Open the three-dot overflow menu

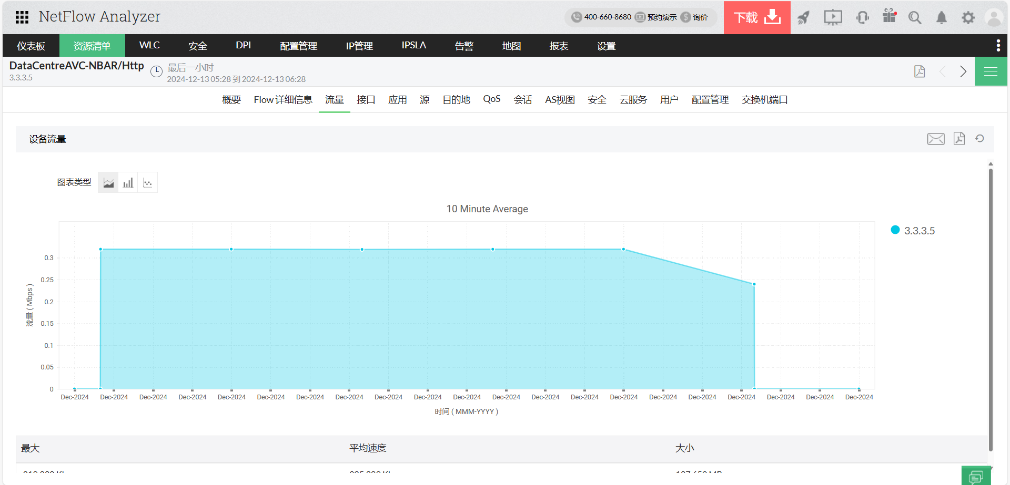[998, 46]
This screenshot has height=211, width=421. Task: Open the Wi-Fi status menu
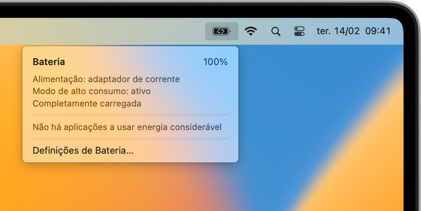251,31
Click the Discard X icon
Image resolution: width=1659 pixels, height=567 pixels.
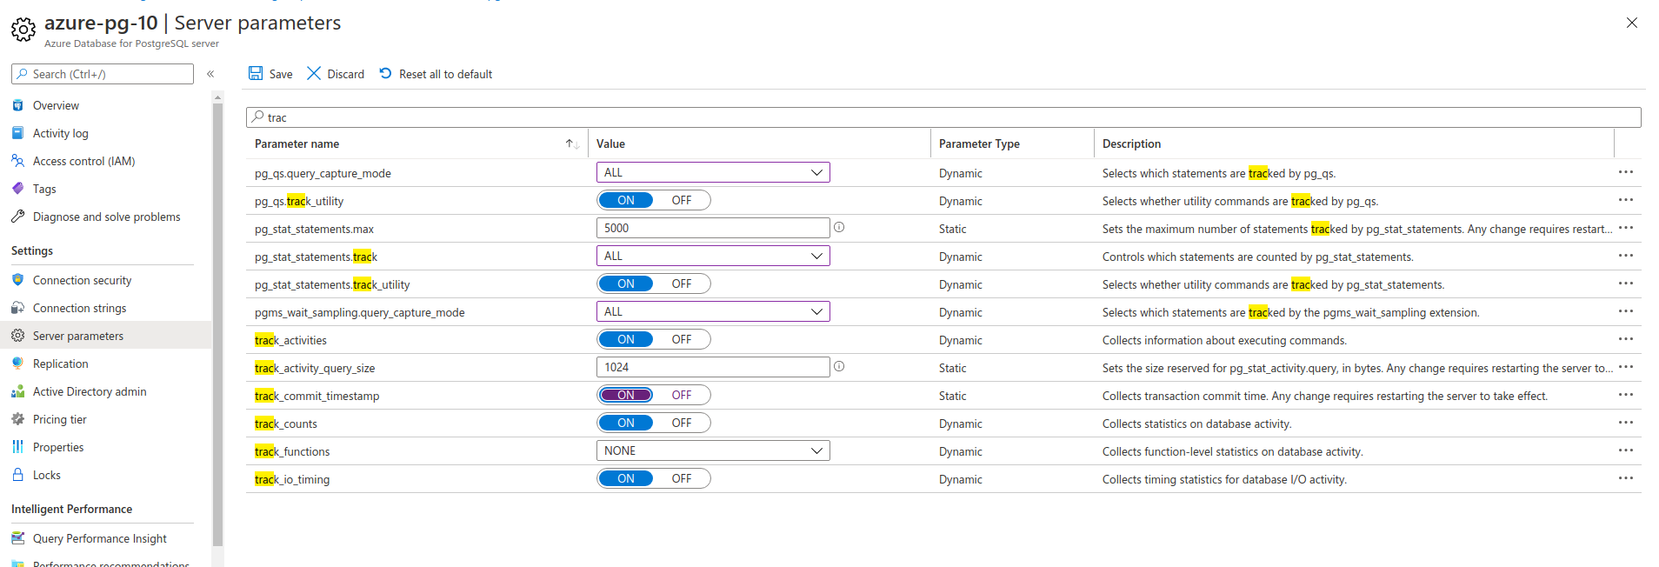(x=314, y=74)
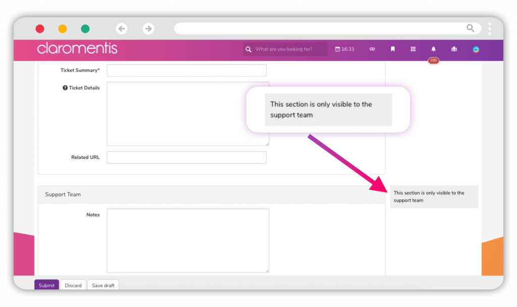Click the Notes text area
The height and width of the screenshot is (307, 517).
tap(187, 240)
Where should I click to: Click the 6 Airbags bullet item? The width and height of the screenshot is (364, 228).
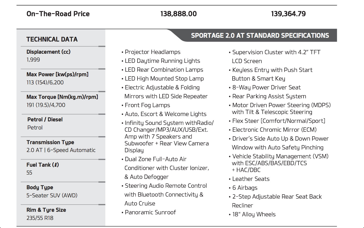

====================

• _To do_
Pictures within the entries must not be reproduced; everything else is to be restated verbatim.

• _Reply_
Open the three-dot overflow menu

[998, 46]
This screenshot has height=211, width=421. Task: Open the Wi-Fi status menu
251,31
Click the Discard X icon
Image resolution: width=1659 pixels, height=567 pixels.
(x=314, y=74)
Click the Notes text area
The height and width of the screenshot is (307, 517).
tap(187, 240)
Where should I click to: Click the 6 Airbags bullet item? The width and height of the screenshot is (364, 228).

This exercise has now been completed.